Perante a decisão que o quer afastar da Liga e o remete para a segunda divisão, o Famalicão denuncia um cenário caótico, com impacto financeiro, estrutural e humano, que colocam em risco a sustentabilidade do projeto.
"O impacto é muito negativo. Se nos tivessem dito que havia risco, não teríamos preparado a equipa para esse cenário, porque isso faz uma enorme diferença de planeamento e investimento. O Famalicão não tem suporte financeiro para arcar com estas consequências. Estamos a ser tratados de forma leviana. Queremos que o futebol feminino cresça, mas não é com esta postura da Federação que isso vai acontecer. Assim, não vamos longe”, advoga.
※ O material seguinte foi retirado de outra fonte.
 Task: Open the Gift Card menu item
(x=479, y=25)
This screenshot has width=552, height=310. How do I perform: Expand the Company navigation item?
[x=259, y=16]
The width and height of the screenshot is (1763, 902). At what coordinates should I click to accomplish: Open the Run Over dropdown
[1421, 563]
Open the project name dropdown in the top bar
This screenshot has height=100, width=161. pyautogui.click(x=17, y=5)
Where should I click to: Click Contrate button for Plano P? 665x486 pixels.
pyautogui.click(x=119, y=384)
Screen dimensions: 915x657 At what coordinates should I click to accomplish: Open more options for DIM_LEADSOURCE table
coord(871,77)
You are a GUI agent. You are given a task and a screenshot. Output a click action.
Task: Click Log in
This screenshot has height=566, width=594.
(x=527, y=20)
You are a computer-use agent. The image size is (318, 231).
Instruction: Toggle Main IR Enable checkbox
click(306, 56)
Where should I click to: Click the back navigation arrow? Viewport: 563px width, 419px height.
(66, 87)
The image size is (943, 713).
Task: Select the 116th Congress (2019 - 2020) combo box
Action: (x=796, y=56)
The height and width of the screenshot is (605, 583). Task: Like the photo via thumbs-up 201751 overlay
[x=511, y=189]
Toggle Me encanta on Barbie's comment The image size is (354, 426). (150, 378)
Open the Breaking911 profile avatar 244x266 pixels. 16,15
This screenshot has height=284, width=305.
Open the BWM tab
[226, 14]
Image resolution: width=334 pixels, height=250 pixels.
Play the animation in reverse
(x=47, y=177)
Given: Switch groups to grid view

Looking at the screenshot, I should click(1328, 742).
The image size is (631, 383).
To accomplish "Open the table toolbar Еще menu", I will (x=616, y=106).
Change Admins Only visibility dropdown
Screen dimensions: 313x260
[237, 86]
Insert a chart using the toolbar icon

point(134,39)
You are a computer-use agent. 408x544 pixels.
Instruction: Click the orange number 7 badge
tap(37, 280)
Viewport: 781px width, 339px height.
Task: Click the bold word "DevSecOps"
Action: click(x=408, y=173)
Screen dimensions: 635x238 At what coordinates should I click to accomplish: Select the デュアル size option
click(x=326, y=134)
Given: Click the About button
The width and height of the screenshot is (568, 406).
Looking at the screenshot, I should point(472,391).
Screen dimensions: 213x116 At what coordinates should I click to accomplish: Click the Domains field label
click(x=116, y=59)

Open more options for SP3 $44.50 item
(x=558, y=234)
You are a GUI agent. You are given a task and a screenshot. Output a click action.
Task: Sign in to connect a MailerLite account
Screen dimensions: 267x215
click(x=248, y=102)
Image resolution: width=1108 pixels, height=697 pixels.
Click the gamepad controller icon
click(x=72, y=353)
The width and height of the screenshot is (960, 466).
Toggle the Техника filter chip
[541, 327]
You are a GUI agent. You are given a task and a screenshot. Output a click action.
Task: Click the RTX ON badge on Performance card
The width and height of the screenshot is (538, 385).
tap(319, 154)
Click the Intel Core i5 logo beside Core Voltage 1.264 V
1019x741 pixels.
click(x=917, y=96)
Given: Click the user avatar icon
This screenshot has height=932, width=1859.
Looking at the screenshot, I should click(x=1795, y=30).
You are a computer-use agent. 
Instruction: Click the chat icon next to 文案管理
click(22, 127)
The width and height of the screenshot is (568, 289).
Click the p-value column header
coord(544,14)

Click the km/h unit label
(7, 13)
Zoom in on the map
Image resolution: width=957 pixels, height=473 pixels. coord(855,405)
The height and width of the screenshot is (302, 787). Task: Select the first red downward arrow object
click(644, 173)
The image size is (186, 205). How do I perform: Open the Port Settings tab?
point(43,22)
"Alugámos um estádio, temos contratos com patrocinadores que agora querem desistir, porque não lhes interessa fazer publicidade na segunda liga. Com este processo, o Famalicão vê posta em causa a sua situação financeira e também a formação, que é a génese do clube. Isto não pode ser assim", sublinha.
"Solução? A Federação tem de assumir o que fez e alargar a competição"
Perante todo este imbróglio, José Pina Ferreira, presidente do Famalicão, não tem dúvidas sobre qual seria, na sua opinião, a única solução capaz de minimizar os danos causados por esta situação. Para o dirigente, a Federação Portuguesa de Futebol deve assumir responsabilidades e encontrar uma decisão que proteja o clube e as jogadoras.
“A solução seria alargar a competição, nem que fosse para 11 equipas. O Famalicão foi convidado pela Federação e preparou-se para jogar na Liga. A Federação tem de assumir o que fez. Há uma falta de sensibilidade enorme", defende.
"A FPF não quer assumir as suas responsabilidades. Até posso compreender que o TAD tenha dado razão ao Damaiense, mas a responsabilidade não é do Famalicão. Temos contratos fechados, patrocinadores confirmados, e agora vemos tudo posto em causa. Tive uma conversa com o presidente da FPF e, sinceramente, acho que não esteve bem. Há formas de tratar as coisas e a Federação não está a assumir as consequências”, prossegue.
“Esperava que a Federação tivesse a coragem de assumir o erro e alargar a competição. Espero que assumam aquilo que assumiram connosco. É vergonhoso que estas notícias saiam e não haja um líder capaz de resolver o problema. O futebol feminino está a ser desvalorizado pelo Pedro Proença. Ele devia ter outra preocupação com a modalidade", completa.
Nota: Até ao momento, não houve qualquer posicionamento público por parte da FPF sobre o tema.